Exploring the relationship between child pedestrian safety perception and injury outcomes on routes to school: the Case of Cape Coast metropolitan area

Authors: Regina Obilie Amoako-Sakyi*, University of Cape Coast, Kwabena Koforobour Agyemang, University of Cape Coast, Prince Kwame Odame, National Disaster Management Organisation, Kingsley Nana Osei, University of Cape Coast, Richard Adade, University of Cape Coast
Topics: Transportation Geography, Geography and Urban Health, Africa
Keywords: Pedestrian crashes, captive walkers, walking, Children, Ghana, Injury outcomes
Session Type: Paper
Day: 4/4/2019
Start / End Time: 9:55 AM / 11:35 AM
Room: Congressional B, Omni, West
Presentation File: No File Uploaded


Among Low and Middle-Income countries, children are more likely to walk to school.
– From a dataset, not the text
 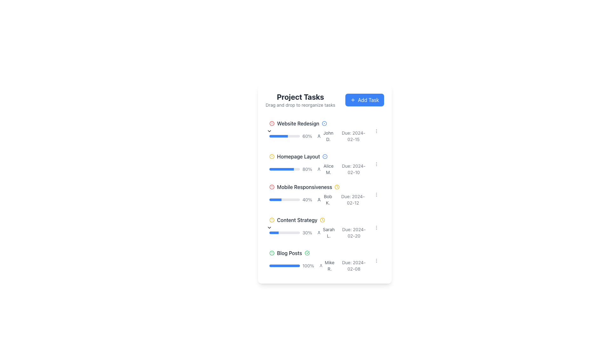 I want to click on the Information Display Panel that shows task completion status, assigned individual (Sarah L.), and due date (2024-02-20), located in the middle-right of the fourth task card, so click(x=318, y=233).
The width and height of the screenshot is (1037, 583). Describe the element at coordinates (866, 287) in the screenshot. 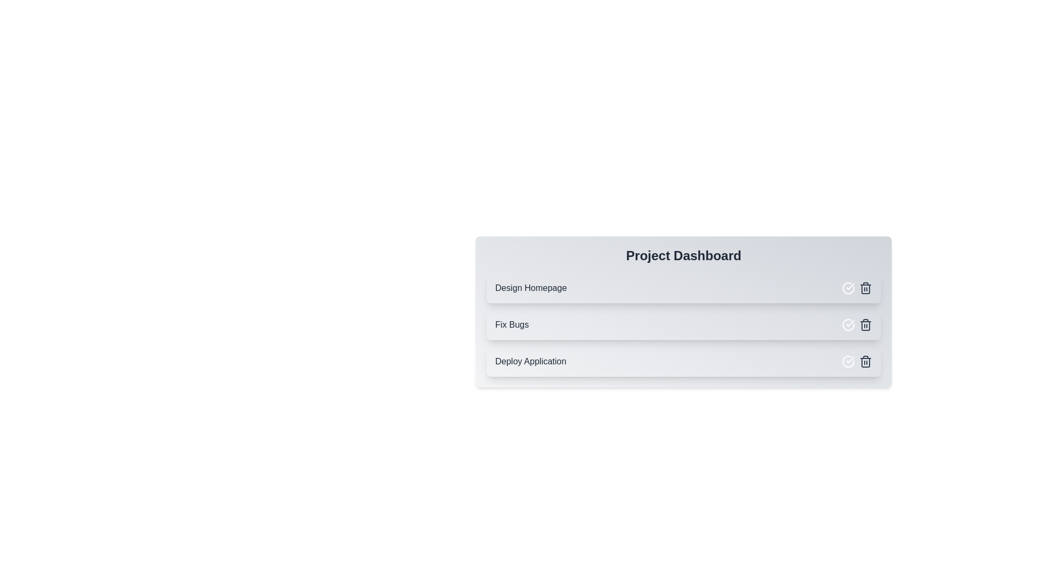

They are often exposed to some hazards including child pedestrian crashes, threats to security and face harsh weather conditions especially for self-reported captive walkers. In this study, the relationship between children’s perception of their safety from pedestrian crashes on various segments of their routes to school and actual injury outcomes on these segments are explored further. The study employs Police accident data (pedestrian road crashes) recorded in 2013 and data from a road user survey conducted in 2014 among 792 school pupils from 25 Basic schools within the Cape Coast Metropolis. The key findings show that, while rural areas had more exclusive pedestrian paths which protected school pupils from directly coming into contact with motorised vehicles, more than half of all route segments used by urban school pupils form part of a larger multi-modal network, some of which include high volume roads. For a little over half of the respondents, they indicated they did not feel safe crossing such roads on their way to school. Ironically, route segments perceived as safe by children were found to be associated with more serious injury outcomes (r=0.905, P=0.013). With a total of 50 reported pedestrian crash incidents, 36% of victims were children who sustained various degrees of injuries with 27.8% fatality rate. This paper recommends that routes identified as used by children to school should be integrated with the appropriate pedestrian infrastructure to protect them from injuries associated with RTCs.